Kevin Baker creates sensual, richly layered, Rorschach-like works painted upon kitschy, garish oilcloths (tablecloths which the artist saw everywhere growing up in Kentucky.) He begins with something low-brow and common but his end result is intricate, subtle, and exquisitely beautiful. Baker’s epic “Tippy’s Trippy” immerses the viewer in a lush field of melancholy as the artist pays tribute to a departed loved one. “Earth Father” presents a rapturous rendering of a view from the atmosphere as the continents crumble apart to unleash the eternal spirit of the Earth.
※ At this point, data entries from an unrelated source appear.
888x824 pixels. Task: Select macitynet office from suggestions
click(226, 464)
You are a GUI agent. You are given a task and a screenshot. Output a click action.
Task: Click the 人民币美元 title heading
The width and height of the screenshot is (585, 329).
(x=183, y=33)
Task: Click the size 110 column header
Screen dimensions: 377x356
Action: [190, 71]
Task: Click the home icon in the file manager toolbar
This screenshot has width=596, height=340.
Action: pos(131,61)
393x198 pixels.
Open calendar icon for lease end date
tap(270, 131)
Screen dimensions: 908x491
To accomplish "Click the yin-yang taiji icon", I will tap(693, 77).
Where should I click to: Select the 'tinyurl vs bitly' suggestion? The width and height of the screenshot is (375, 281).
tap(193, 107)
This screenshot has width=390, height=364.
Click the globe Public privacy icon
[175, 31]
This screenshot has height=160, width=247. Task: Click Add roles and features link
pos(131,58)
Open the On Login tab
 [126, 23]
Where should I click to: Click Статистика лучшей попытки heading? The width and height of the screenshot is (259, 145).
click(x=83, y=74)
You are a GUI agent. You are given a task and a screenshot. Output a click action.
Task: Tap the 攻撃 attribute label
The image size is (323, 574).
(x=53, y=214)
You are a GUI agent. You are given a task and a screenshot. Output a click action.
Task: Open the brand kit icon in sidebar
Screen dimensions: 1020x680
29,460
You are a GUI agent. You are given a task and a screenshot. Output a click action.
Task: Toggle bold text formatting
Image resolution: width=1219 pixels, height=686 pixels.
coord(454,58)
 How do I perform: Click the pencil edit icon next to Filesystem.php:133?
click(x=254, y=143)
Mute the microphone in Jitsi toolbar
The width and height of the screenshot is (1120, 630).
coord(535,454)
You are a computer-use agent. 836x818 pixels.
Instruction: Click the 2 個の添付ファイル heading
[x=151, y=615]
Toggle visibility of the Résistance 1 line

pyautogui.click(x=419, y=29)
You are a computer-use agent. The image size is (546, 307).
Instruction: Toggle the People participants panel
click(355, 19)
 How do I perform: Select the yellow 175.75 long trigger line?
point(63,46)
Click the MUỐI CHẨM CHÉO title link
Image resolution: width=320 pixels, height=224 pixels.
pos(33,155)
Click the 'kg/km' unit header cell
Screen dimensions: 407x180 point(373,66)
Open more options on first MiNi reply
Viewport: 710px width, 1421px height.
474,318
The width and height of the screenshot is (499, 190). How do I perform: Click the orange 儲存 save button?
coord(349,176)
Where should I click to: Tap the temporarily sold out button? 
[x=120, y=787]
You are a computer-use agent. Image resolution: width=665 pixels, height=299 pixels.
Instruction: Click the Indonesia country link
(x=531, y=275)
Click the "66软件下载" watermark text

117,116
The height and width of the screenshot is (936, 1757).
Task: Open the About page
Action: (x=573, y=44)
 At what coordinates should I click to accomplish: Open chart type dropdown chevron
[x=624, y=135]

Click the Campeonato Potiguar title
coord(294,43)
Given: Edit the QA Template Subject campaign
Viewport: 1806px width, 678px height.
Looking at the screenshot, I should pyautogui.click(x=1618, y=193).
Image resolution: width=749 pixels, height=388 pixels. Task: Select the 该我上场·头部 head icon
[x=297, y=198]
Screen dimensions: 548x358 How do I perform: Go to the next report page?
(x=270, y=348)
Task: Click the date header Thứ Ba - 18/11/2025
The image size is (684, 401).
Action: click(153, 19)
Baker has exhibited in several New York galleries, as well as Philadelphia, Las Vegas, Aspen and Vienna. Special projects and commissions include Kid Robot and Tiffany and Co. for locations in New York, Dallas, and Shanghai. He’s been profiled by major publications such as Interview magazine and L’Uomo Vogue (Artist Issue, May/June 2011.)

Jordan Eagles has mastered a unique, unorthodox process which preserves real blood (salvaged from slaughtered cows) within plexi and resin, combined with other raw materials such as copper. By capturing this vital organic material, Eagles’ shamanistic practice evades the effects of time and decomposition, thus encapsulating the revered aspect of art being an immortal entity. The ephemeral, eerie nature of the blood is at times accentuated, when treated with a blowtorch it becomes a dark and cracked patina as in “TSV + TSV1.” Conversely the sublime “LFBC” surges with life via an intense glow and enveloping warmth, the form is evocative of a brilliant sunset, or perhaps a view from inside the womb, yet another reading calls to mind a nuclear explosion. Eagles is represented by Krause Gallery, NY and has also exhibited in Miami, San Francisco, Chicago, and the Hamptons. He has been featured in the NY Times, Village Voice, Juxtapoz, The NY Post, ArtDaily.org, and In the Art World (aka “M” Magazine.)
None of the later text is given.